Easy Backup and Restore for you ElasticSearch Entities

data-475553_640

Elastic search is a great search/discovery engine from elastic.co. It is simple to set up, [What isn’t nowadays thanks to Docker] feature rich Apache Lucene based search engine in many ways similar to Apache Solr.

Traditionally Solr & ES are mostly used to provide more visibility to your data though adding search and browse capabilities. Often this is done by indexing an already existing application data to the search engine. In this kind of setup it might not be a big deal whether the index data is backed up or not because it is possible to rebuild the index from the master data when the bug in your application deletes the index data.

Recently,my gut tells me that the trend seems to be moving towards leaner approach where people are starting to use ES also as not only a search engine but also as the primary data storage layer for business application. I am not surprised because both Solr and ES are fast compared to many other data stores around, they are feature rich and ridiculously scalable data slicing and dicing platforms that have been proven to be production ready for ages now.

In this blog post I  am going to present a simple, still in many cases usable way to do backups of your index data to a remote server.

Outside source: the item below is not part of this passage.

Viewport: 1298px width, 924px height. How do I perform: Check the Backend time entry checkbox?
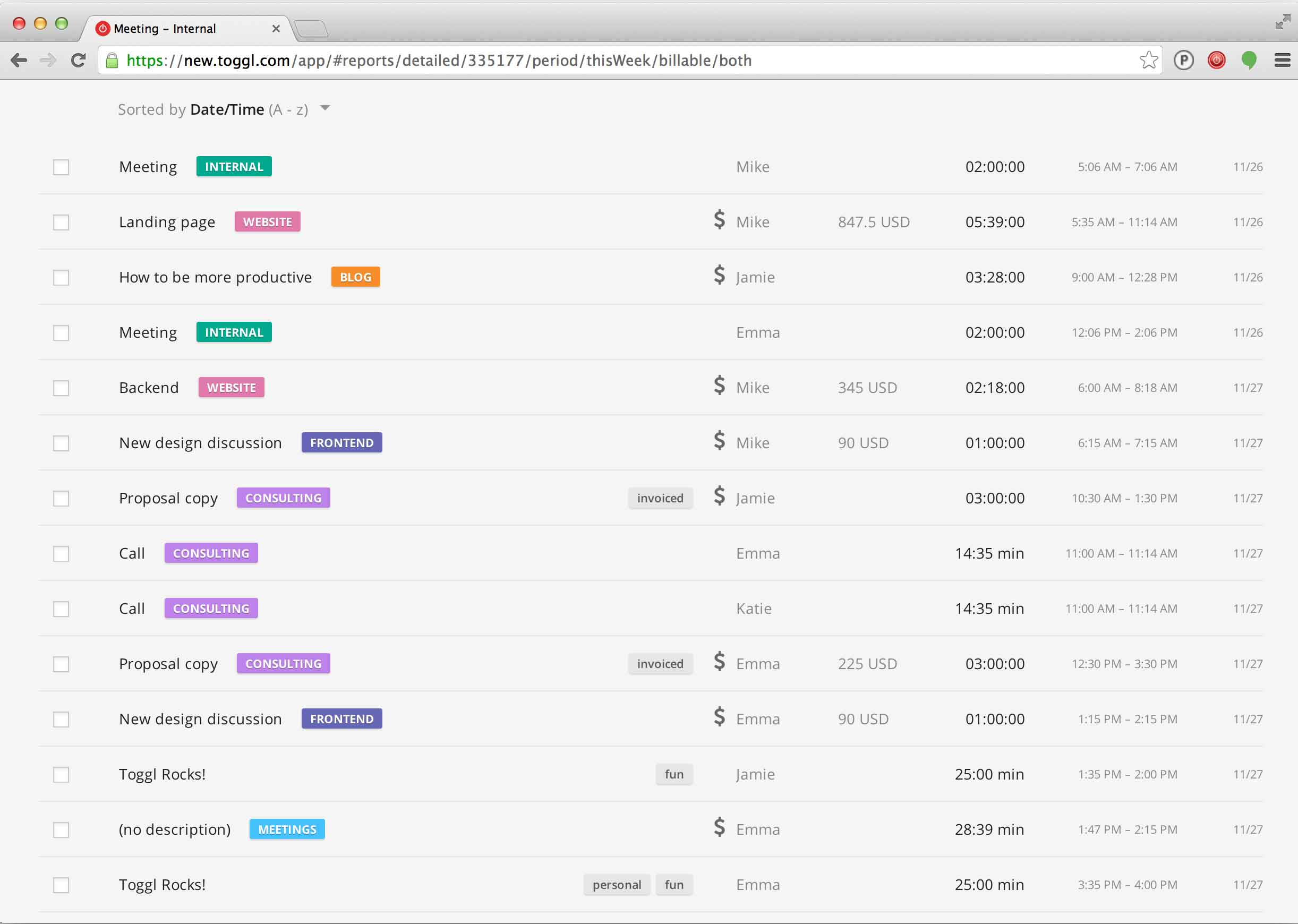point(61,388)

Elasticsearch offers nice snapshot/restore api that can be used to take backups of the index data. By default it can make remote backups to Shared File System Repository. Additional plugins also provide support also to store backups  to AWS, HDFS  and Azure. We’re going to use the Shared File System repository since it allows us to use any ssh accessible remote box as a backup server. I am also going to use Docker here which is used just for convenience.

Pull in ES container

docker pull elasticsearch:latest

Start it

docker run --cap-add SYS_ADMIN --device /dev/fuse -d -p 9200:9200 -p 9300:9300 elasticsearch

You should be able to see the elastic search server running as a container:

[sam@localhost srvr]$ docker ps
CONTAINER ID IMAGE COMMAND CREATED STATUS PORTS NAMES
16f87173f7e9 elasticsearch:1 "/docker-entrypoint. 4 seconds ago Up 3 seconds 0.0.0.0:9200->9200/tcp, 0.0.0.0:9300->9300/tcp romantic_bell

The data storage is now ready to be used, Let’s index some content with httpie:

[sam@localhost srvr]$ http PUT http://127.0.0.1:9200/myapp/users/sam id=sam firstName=Sami lastName=Siren password=secret
[sam@localhost srvr]$ http PUT http://127.0.0.1:9200/myapp/users/foo id=foo firstName=Foo lastName=Bar password=secret

After indexing the data is searchable

[sam@localhost srvr]$ http http://127.0.0.1:9200/myapp/users/_search?q=bar
HTTP/1.1 200 OK
Content-Length: 277
Content-Type: application/json; charset=UTF-8

{
 "_shards": {
 "failed": 0, 
 "successful": 5, 
 "total": 5
 }, 
 "hits": {
 "hits": [
 {
 "_id": "foo", 
 "_index": "myapp", 
 "_score": 0.2169777, 
 "_source": {
 "firstName": "Foo", 
 "id": "foo", 
 "lastName": "Bar", 
 "password": "secret"
 }, 
 "_type": "users"
 }
 ], 
 "max_score": 0.2169777, 
 "total": 1
 }, 
 "timed_out": false, 
 "took": 4
}

And the entities can also be retrieved by id:

[sam@localhost srvr]$ http http://127.0.0.1:9200/myapp/users/sam
HTTP/1.1 200 OK
Content-Length: 161
Content-Type: application/json; charset=UTF-8
{
 "_id": "sam", 
 "_index": "myapp", 
 "_source": {
 "firstName": "Sami", 
 "id": "sam", 
 "lastName": "Siren", 
 "password": "secret"
 }, 
 "_type": "users", 
 "_version": 13, 
 "found": true
}

Excellent. Now let’s setup the shared filesystem that we use for backups. First we attach to the running container:

[sam@localhost srvr]$ docker exec -it 16f87173f7e9 bash

Next install ssh, sshfs, vim to the container

root@16f87173f7e9:/# apt-get update
root@16f87173f7e9:/# apt-get install openssh-client sshfs vim

Generate rsa keypair

root@16f87173f7e9:/# ssh-keygen

Deploy the generated public key to remote server

root@16f87173f7e9:/# ssh-copy-id es@x.x.x.x

Edit /etc/fstab to contain:

es@x.x.x.x:/home/es /backup fuse.sshfs noauto,x-systemd.automount,_netdev,users,idmap=user,IdentityFile=/root/.ssh/id_rsa,allow_other,reconnect 0 0

Create mount point for backup dir inside container and mount it

root@16f87173f7e9:/# mkdir /backup
root@16f87173f7e9:/# mount /backup
root@16f87173f7e9:/# chmod a+w /backup/

Now the docker container is fully up to speed and we can exit the container shell. Next we generate the repository container in ES so that it knows where to store backups.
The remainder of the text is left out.